Despite this reality, PR pros are woefully under-represented on corporate boards. In fact, there are more former athletes, therapists, librarians, and academics on boards than PR pros. That is not to say such voices aren’t important, but there is nothing more important than an organization’s reputation, identity, efficacy, and overall relevance in a changing marketplace.

Let’s explore further. At the Board level, PR counsel and advice would be able to discern and dissect decisions in multiple ways:

  • How will this decision impact out constituencies?
  • Is our action consistent with our mission?
  • What is the risk associated with taking a certain course of action?
  • Are we prepared to handle a counter point-of-view?
  • Do our behaviors reflect our stated intent?
  • How relevant are we with our stakeholders?
  • Where should we be making investments given our strategic intent?
  • What is our policy for enhancing employee development and engagement?
  • Is our story clear, consistent and comprehended by people inside and outside the company?

These questions and dozens more facing every company today must be answered by strategic, sophisticated experts—PR pros—at the Board level bringing a “holistic” and measured response to the mix.

Board-level discussions and debates concentrate on strategic leadership and direction, focusing on the company’s vision and efficacy. As such, the Board must be constituted with a blend of skill, experience, acumen, and competence. In its oversight role, the Board monitors the policies, procedures, protocols, and resources of the business in the achievement of stated goals.

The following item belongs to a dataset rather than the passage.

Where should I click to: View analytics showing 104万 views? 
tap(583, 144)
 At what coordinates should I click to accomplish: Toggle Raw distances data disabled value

Ensuring PR expertise as part of the Board make-up seems like a no-brainer given how social business has become in a digital age. Yet, the consideration of PR executives to Fortune 500 Boards remains elusive.

No one is better positioned to bring a fresh, non-traditional voice to the issues and opportunities of today—including those of key stakeholders—than a PR professional. Placing the customer, the market, and the employee in the Boardroom is exactly what PR does and should be doing in a modern corporation.


Gary F. Grates is Principal and Managing Director of GConsulting Group, a global consulting and advisory firm in the areas of business transformation/change, corporate communications, and corporate relevance. He was formally principal of Real Chemistry, a health innovation firm, president/global managing director of Edelman Change and Employee Engagement, and vice president/north america, General Motors Corporation. He is an adjunct professor at the Syracuse University Newhouse School, member of the Plank Center, Page and IPR.